# [CHALLENGE 1]
In the text on pop-up cities, condense the paragraph beginning "Pop-up cities represent a leap forward" into a shorter version that keeps its main facts.
# [CHALLENGE 2]
Reproduce the stretch of the text on pop-up cities from "1. Beyond the" through "to manage logistically." word for word.
[Start of TEXT SHOWN]
Foreword
We are witnessing an extraordinary transformation in the world of human collaboration. While the world’s eyes remain on traditional tech hubs, a new model is emerging that could fundamentally change how we build the future together. That model is the “pop-up city” – communities that are transient but purposeful. These cities prove that innovation is not limited to location, but is catalyzed by the right people coming together at the right time in the right environment.
1. Beyond the Traditional Model: The Next Step in Evolution
Understanding how pop-up cities go beyond existing innovation models is the first step toward this concept. As Vitalik puts it in “Why I Founded Zuzalu”:
“We already have hacker houses, places that can exist for months or even years, but usually only hold ten or twenty people. We already have large conferences, events that can hold thousands of people, but each conference only lasts a week. That’s enough for people to meet up, but not enough for deep connections.”
Pop-up cities represent a leap forward—“a step in both directions at once,” creating spaces that can hold hundreds of people for months. This is not just an expanded hacker house or an extended conference event. Vitalik describes it as a “sweet spot”—ambitious and unique enough to provide new insights, but lightweight enough to be easy to manage logistically.
[End of TEXT SHOWN]
[Start of SOURCE DATA]
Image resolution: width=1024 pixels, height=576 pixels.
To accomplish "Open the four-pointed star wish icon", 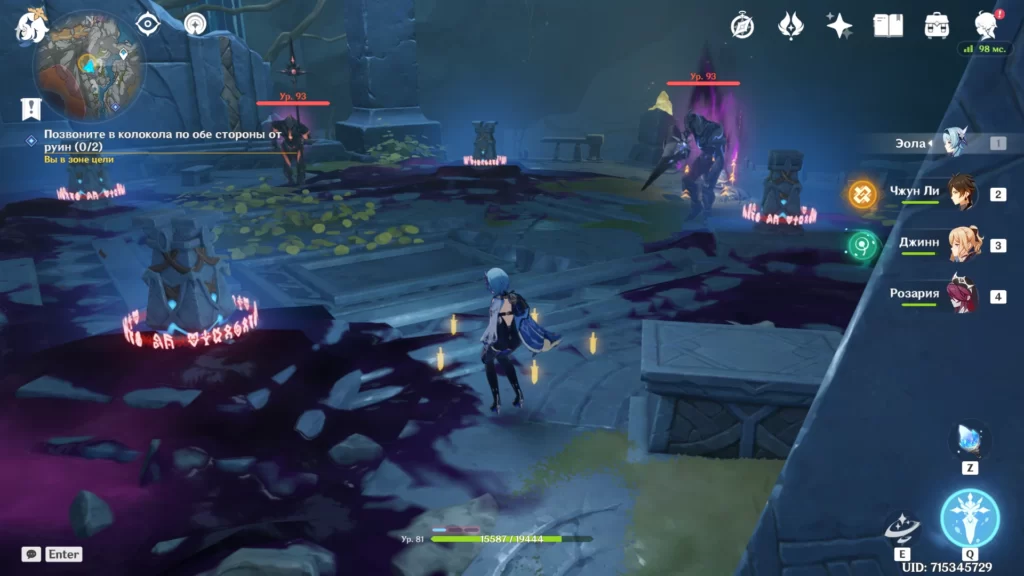I will pos(839,26).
[End of SOURCE DATA]
# [WRITTEN RESPONSE 1]
Pop-up cities take "a step in both directions at once": they hold hundreds of people for months. They are more than a bigger hacker house or a longer conference. Vitalik calls them a "sweet spot," ambitious and unique enough to yield new insights but light enough to be logistically easy to manage.

# [WRITTEN RESPONSE 2]
1. Beyond the Traditional Model: The Next Step in Evolution
Understanding how pop-up cities go beyond existing innovation models is the first step toward this concept. As Vitalik puts it in “Why I Founded Zuzalu”:
“We already have hacker houses, places that can exist for months or even years, but usually only hold ten or twenty people. We already have large conferences, events that can hold thousands of people, but each conference only lasts a week. That’s enough for people to meet up, but not enough for deep connections.”
Pop-up cities represent a leap forward—“a step in both directions at once,” creating spaces that can hold hundreds of people for months. This is not just an expanded hacker house or an extended conference event. Vitalik describes it as a “sweet spot”—ambitious and unique enough to provide new insights, but lightweight enough to be easy to manage logistically.